- **PROVIDED DATA**
:::::

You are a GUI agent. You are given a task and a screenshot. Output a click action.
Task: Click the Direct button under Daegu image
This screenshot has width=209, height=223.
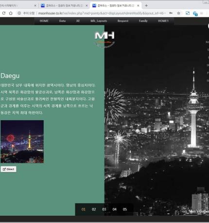[8, 169]
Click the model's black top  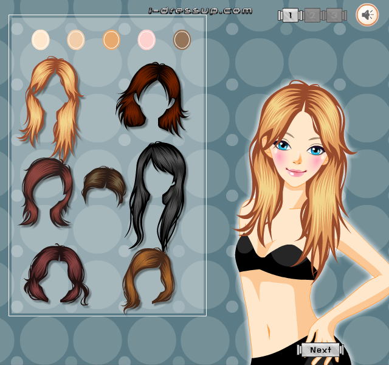[x=274, y=258]
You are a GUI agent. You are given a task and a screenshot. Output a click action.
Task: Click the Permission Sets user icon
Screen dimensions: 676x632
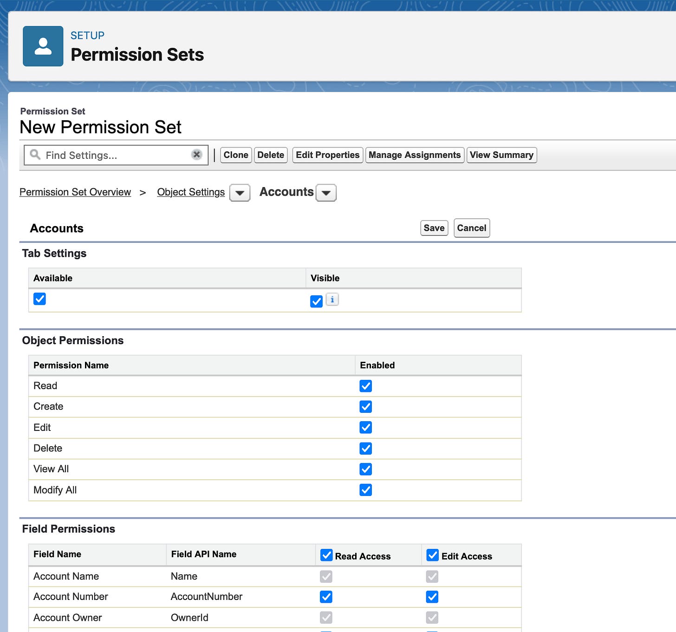43,46
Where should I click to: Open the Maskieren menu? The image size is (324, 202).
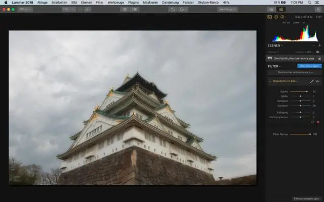click(x=150, y=3)
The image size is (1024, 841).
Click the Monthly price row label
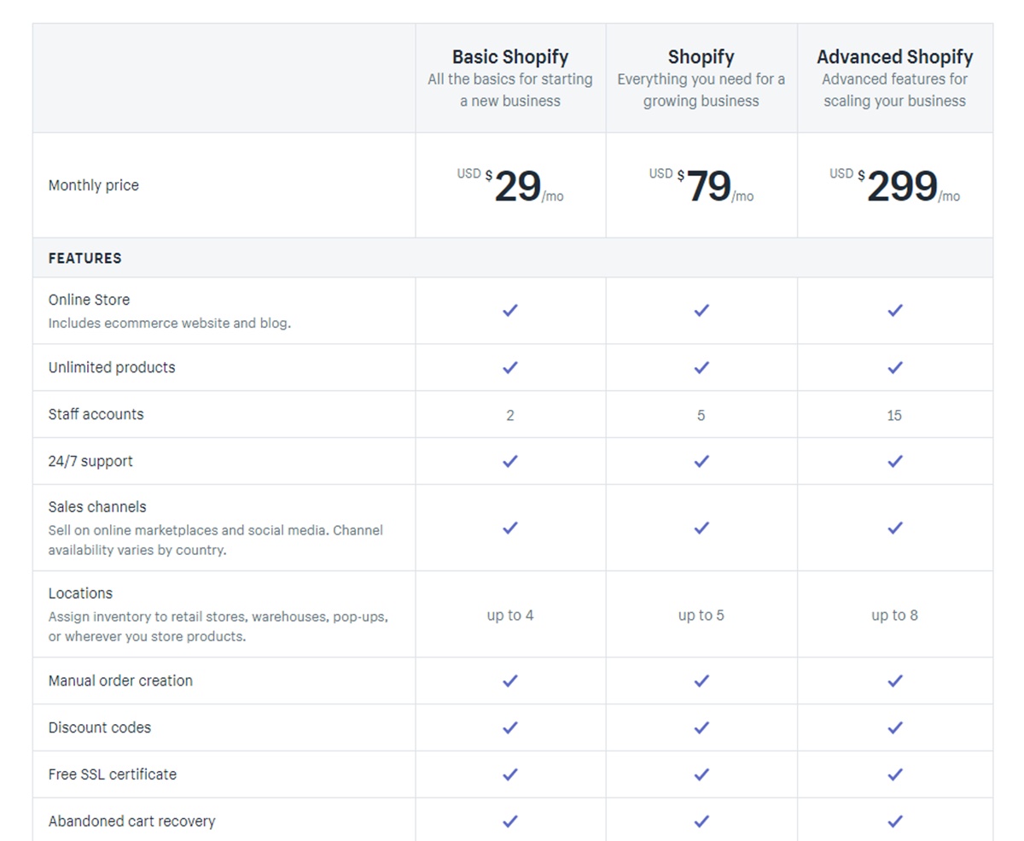tap(93, 185)
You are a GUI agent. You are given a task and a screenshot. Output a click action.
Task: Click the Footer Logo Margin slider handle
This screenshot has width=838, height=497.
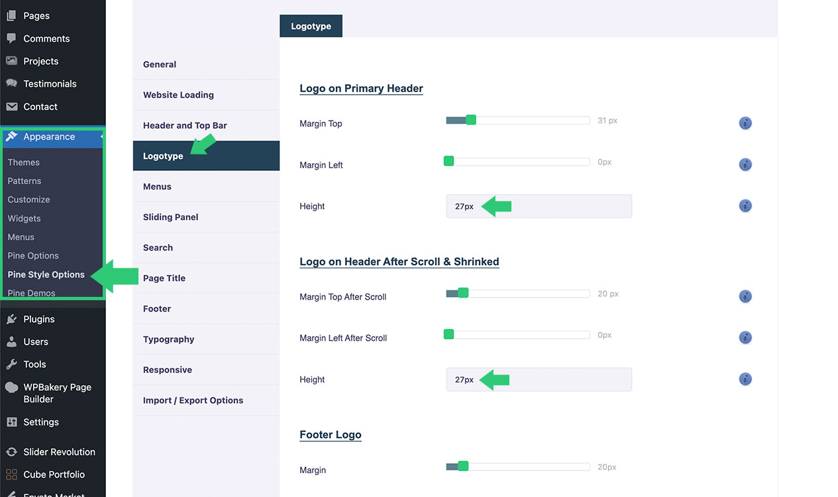pos(463,467)
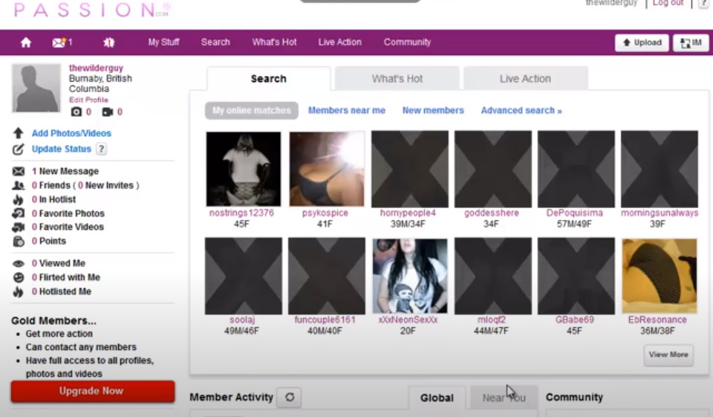Click the envelope icon beside New Message
713x417 pixels.
tap(19, 172)
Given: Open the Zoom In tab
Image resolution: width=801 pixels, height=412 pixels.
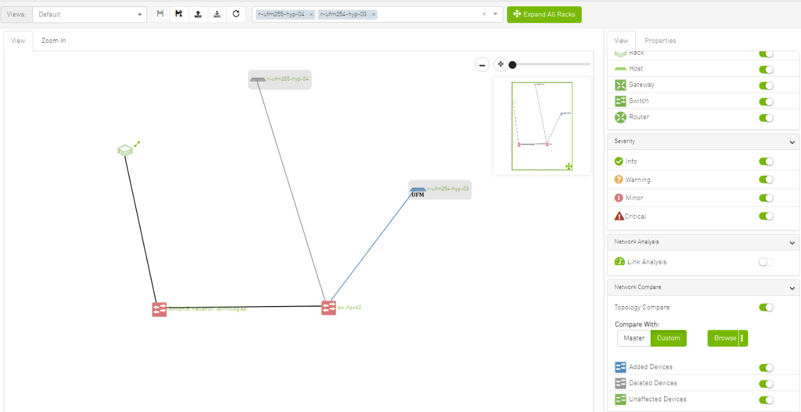Looking at the screenshot, I should click(54, 41).
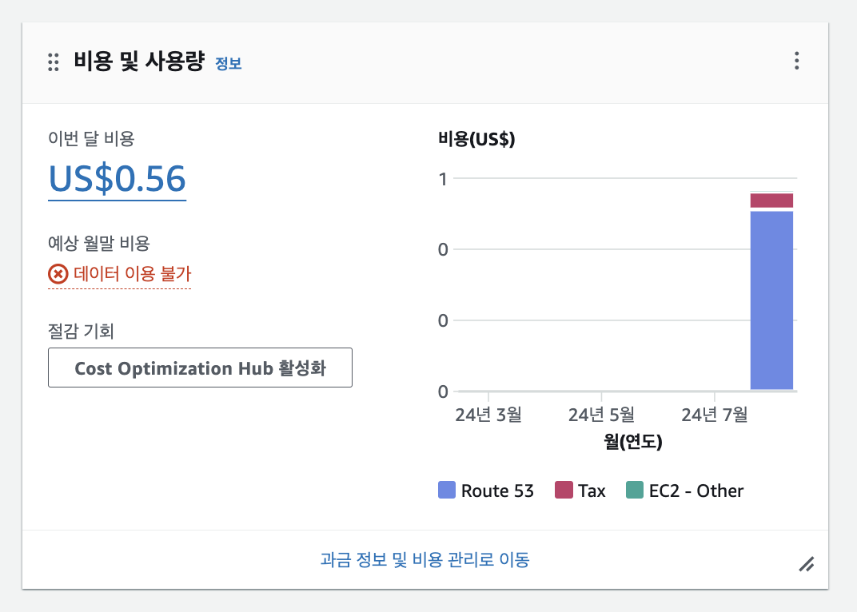Click the red Tax bar segment
Screen dimensions: 857x612
771,201
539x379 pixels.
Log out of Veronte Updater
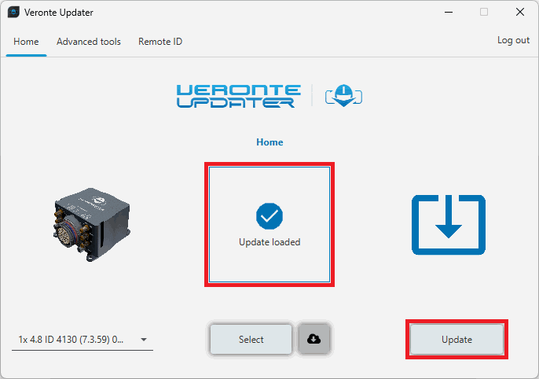(x=513, y=40)
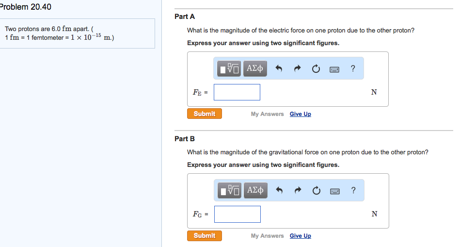Open Greek symbols palette in Part A
Viewport: 475px width, 247px height.
254,69
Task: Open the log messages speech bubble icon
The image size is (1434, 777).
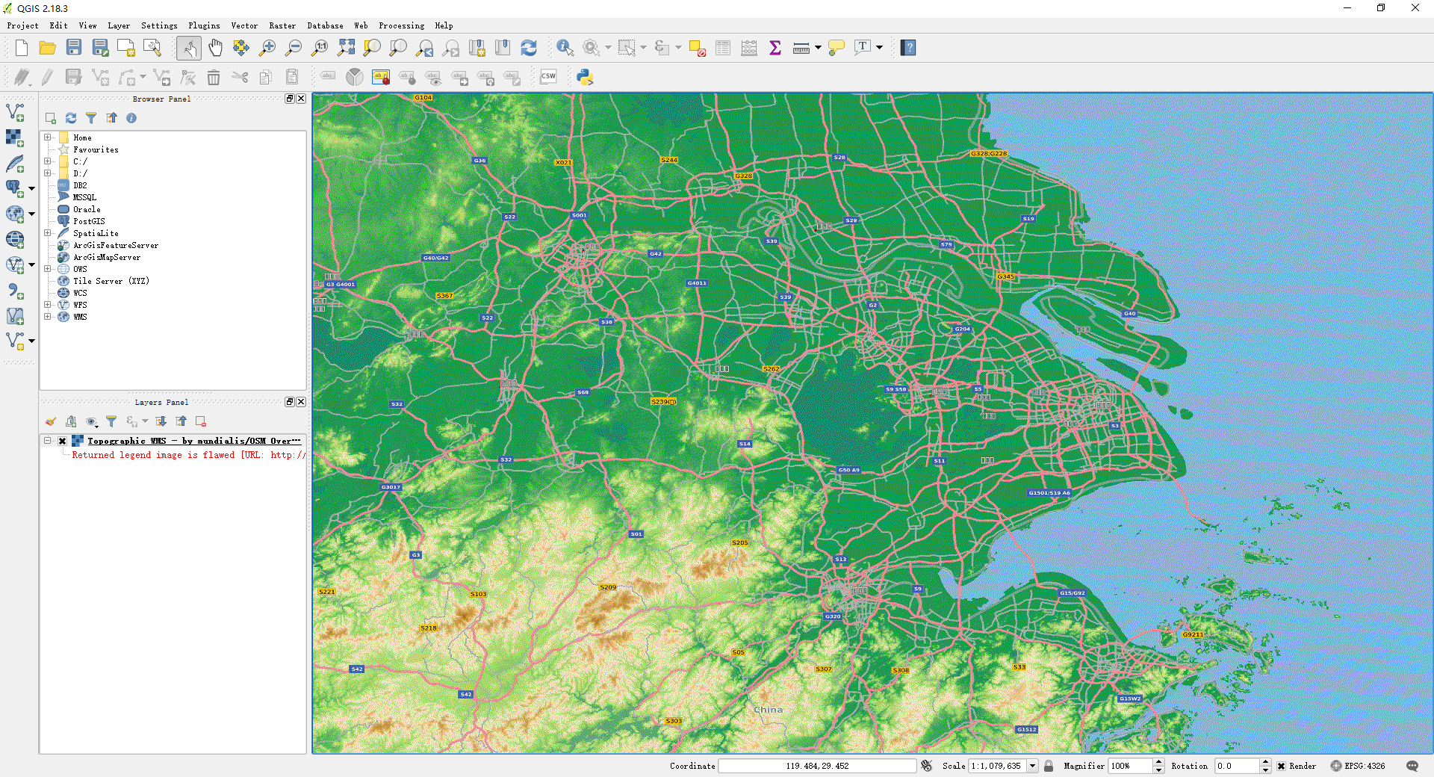Action: coord(1412,766)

:::::

- **TASK OBJECTIVE**
Beginning with the line that contains "Task: Click the Permission Sets user icon", write out the lines of the material above exactly, and end with the line that contains "Given: Open the Zoom In tab". Omit the pictures.

- **EXERCISE OUTPUT**
Task: Click the Permission Sets user icon
Screen dimensions: 676x632
43,46
Where should I click to: Open the Maskieren menu? The image size is (324, 202).
click(x=150, y=3)
The image size is (1024, 841).
Click the Monthly price row label
tap(93, 185)
You are a GUI agent. You are given a task and a screenshot. Output a click action.
Task: Click the Footer Logo Margin slider handle
This screenshot has width=838, height=497.
pos(463,467)
Click the envelope icon beside New Message
713x417 pixels.
tap(19, 172)
Given: Open the Zoom In tab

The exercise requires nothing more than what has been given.